Die große Tür vor mir wird geöffnet und dieses Mal steht eine unbekannte Frau vor mir. "Sydney, wie schön, du bist wach", sprach sie und lächelte mich an. Sie lief vor mir und signalisierte mir ihr zu folgen. Wir liefen in ein kleines Büro und ich nahm auf dem Stuhl gegenüber des Schreibtischs platz.

"Mein Name ist Klara Ludwig und ich bin vom Jugendamt", meldete sich die Frau zu Wort, nachdem sie die Tür geschlossen und sich auf dem Drehstuhl gegenüber setzte. Nun spitzte ich meine Ohren. Ich wurde mittlerweile schon einige Male bestimmt vier oder fünf Mal wegen Drogen- und Alkoholkonsum von der Polizei aufgesammelt und nach Hause gebracht. Meine Mutter interessierte das nicht wirklich. Sie hatte selbst mit Alkohol und Drogen zu kämpfen, was der Polizei natürlich nicht entging. Nach dem Tod meines Vaters hat sie sich ziemlich gehen lassen und mit meinem Coming-out letztes Jahr kam sie ebenfalls nicht wirklich gut klar.

"Ich wurde mit deinem Fall betraut. Es besteht die Annahme, dass es sich bei deiner Mutter um kein geeignetes Umfeld handelt." Sie schaute mich fragend an und wartete vermutlich auf meine Zustimmung. "Es ist nicht perfekt, aber ich komme schon klar. Noch ein Jahr bis ich 18 bin", entgegnete ich. Sie runzelte die Stirn.

"Wir haben uns natürlich schon im Vorfeld Gedanken über deine Situation gemacht. Wir denken, dass eine Pflegefamilie bei dir der falsche Ansatz ist", erklärte sie mir und wartete wieder meine Reaktion ab, allerdings würde sie von mir keine bekommen. "Großeltern hast du keine und sonst nur noch einen großen Bruder. Dieser lebt aber nicht mehr bei euch und hat mit seinem eigenen Leben vermutlich selbst alle Hände voll zu tun." Meinen Bruder hatte ich schon länger nicht mehr gesehen. Als er 18 wurde, vor gut zwei Jahren, ist er sofort ausgezogen. Seither stehen wir nur noch über das Telefon in Kontakt. Er will immer wissen wie es Mama und mir geht und was die Schule macht. Ich versichere ihm immer das alles passt, er sich keine Sorgen machen muss und ich schon auf mich selbst aufpasse. Doch wir wissen beide das es nicht stimmt. Das unsere Mutter noch immer jeden Abend betrunken ist und schon seit langem härtere Drogen als Gras konsumiert.

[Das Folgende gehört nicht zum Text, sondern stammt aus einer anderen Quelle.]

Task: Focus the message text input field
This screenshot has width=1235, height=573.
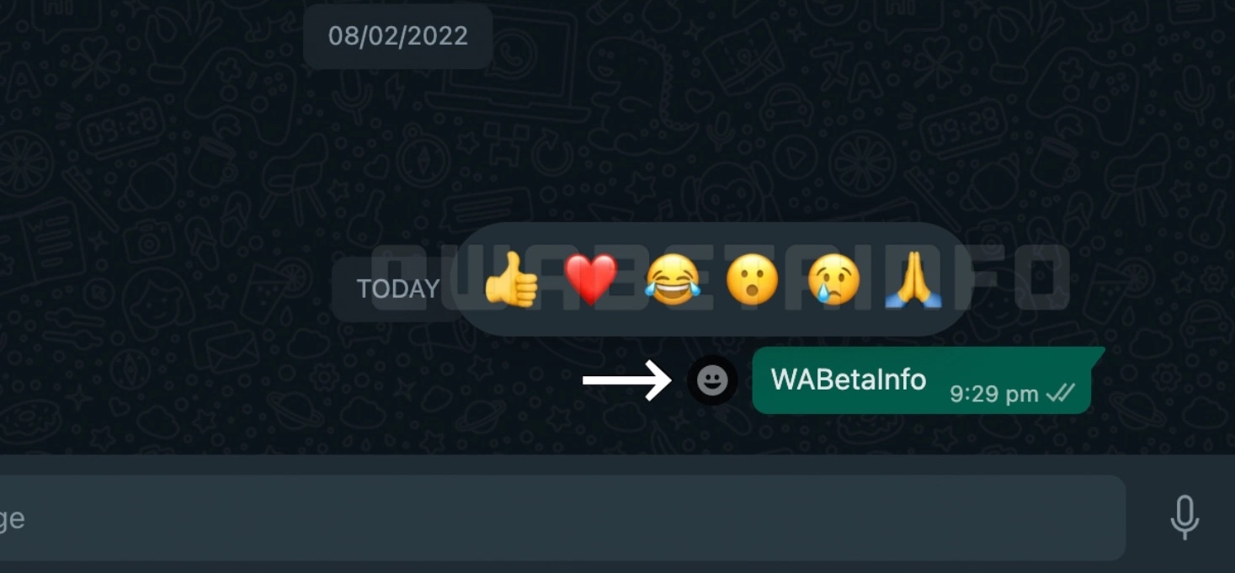Action: [x=562, y=518]

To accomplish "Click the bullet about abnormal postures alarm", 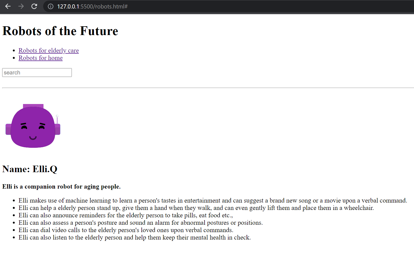I will tap(141, 223).
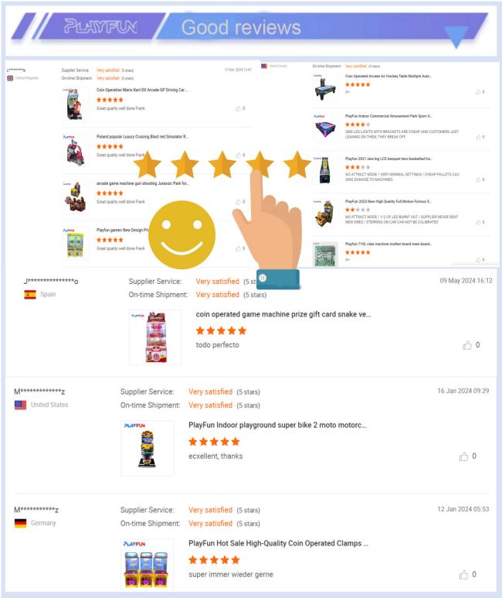Click the Mario Kart arcade product thumbnail
This screenshot has height=598, width=502.
(x=75, y=104)
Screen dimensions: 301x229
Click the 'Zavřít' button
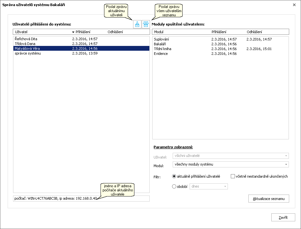[283, 218]
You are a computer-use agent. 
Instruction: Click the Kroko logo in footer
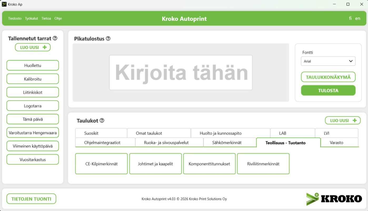(334, 199)
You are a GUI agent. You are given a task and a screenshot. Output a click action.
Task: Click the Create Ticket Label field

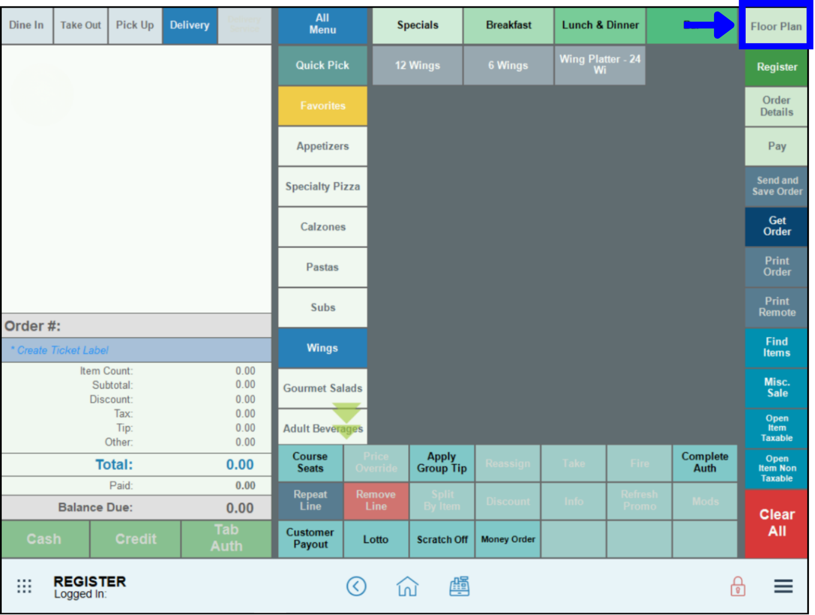pos(136,350)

"Es gibt eine Schule, besser gesagt ein Internat etwa zwei Stunden von hier entfernt. Du würdest dort aus deinem Umfeld in ein besseres nahe deinem Bruder kommen. Sehe das bitte als eine Art Neuanfang, du sollst die Chance haben dich abseits von deiner familären Situation zu entwickeln", klärte sie mich über ihr Vorgehen auf. Ich schluckte zuerst.

Weg von Zuhause.
Weg von meiner Mutter.
Ich wusste nicht wirklich, was ich von der Idee halten sollte.

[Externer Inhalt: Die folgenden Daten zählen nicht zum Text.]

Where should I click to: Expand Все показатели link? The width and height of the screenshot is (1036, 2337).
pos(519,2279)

"Deine Mutter ist psychisch in keinem guten Zustand. Es wird sich um eine Pflegeeinrichtung gekümmert, in welcher ihre Sucht spezifisch behandelt werden kann", klärte sie mich auf.

"Das klingt nicht wirklich nach einer Wahl für mich", gab ich meine Vermutung preis. Sie hatten das alles gründlich geplant und durchdacht.

"Meine Aufgabe ist es im Wohl der Kinder zu entscheiden. Diese Entscheidung haben wir bei dir bereits gefällt. Morgen früh wirst du dorthin gebracht."